La particolarità dell’istituto in argomento si riflette persino in campo istruttorio, laddove, a dispetto di quanto accade in un processo e, con le dovute distinzioni, in un arbitrato rituale, sembra dilatarsi a dismisura il potere dispositivo dei singoli nella scelta delle prove e delle modalità di ammissione ed assunzione delle stesse. Relativamente a questa attività prettamente processuale, deve dirsi, però, che anche nell’ipotesi di conclusione di un contratto, le parti ricorrono sempre ad un’indagine privata per vagliare la serietà della controparte e delle sue affermazioni; quindi, tale attività, comunque necessaria per la funzione giurisdizionale esercitata sui generis dall’arbitro irrituale, non può che intendersi, in assenza di determinazioni normative, come la conferma della volontà legislativa di deformalizzarne la fase istruttoria.
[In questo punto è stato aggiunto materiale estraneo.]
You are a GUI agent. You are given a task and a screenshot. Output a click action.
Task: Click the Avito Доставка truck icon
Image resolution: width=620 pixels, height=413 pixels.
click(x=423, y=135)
In questi termini, non si pongono violazioni delle regole sulle prove rilevanti in sé, le quali, peraltro, ove si verificassero, potrebbero costituire indici della ingiustizia od erroneità della determinazione contrattuale in cui si sostanzia il lodo irrituale e dar adito ad impugnazione ex art. 808 ter C.P.C.
Concludendo questo veloce sguardo di insieme, l’importanza dell’intervento del Legislatore, secondo i modi ed i termini appena esposti, non può sfuggire agli operatori del diritto: il “nuovo” arbitrato libero, al modestissimo parere di chi scrive, appare oggi, come uno strumento più “garantito” o, quanto meno, più “certo” rispetto al passato ( sebbene per sua natura atipico e per sua sventura non completamente disciplinato ) per la regolazione degli interessi dei privati, soprattutto in quei particolari ambiti in cui l’autonomia negoziale appare bisognevole di correttivi ( si pensi ai rapporti tra imprenditori e consumatori, laddove la clausola compromissoria per arbitrato libero non si configura come vessatoria né alla luce del diritto comunitario, né alla luce del diritto interno, oppure ai rapporti di lavoro ), ovvero, paradossalmente a contrario, in quegli spazi di assoluta irrilevanza – indifferenza per lo Stato, che non richiedono il necessario ricorso agli organi giurisdizionali precostituiti ( si pensi, in questo caso, alle questioni che non involgono situazioni giuridiche soggettive qualificabili come diritti soggettivi o interessi legittimi, rilevabili nell’ordinamento sportivo e compromettibili per arbitri ex artt. 12 e 12 ter Statuto C.O.N.I. ). Se nel primo caso, infatti, la determinazione contrattuale in cui si concretizza il lodo irrituale può trovare impugnazione attraverso il normale iter giudiziale del “primo grado – appello – ricorso per cassazione”, con il massimo di tutela offerto dal nostro ordinamento, nel secondo caso, la sua potenziale autonomia dalla giurisdizione nella definizione delle questioni, tipica di un contratto, gli consente di regolare anche situazioni non tutelabili dinanzi ai giudici dello Stato. In definitiva, un istituto valido per tutte le stagioni…o quasi.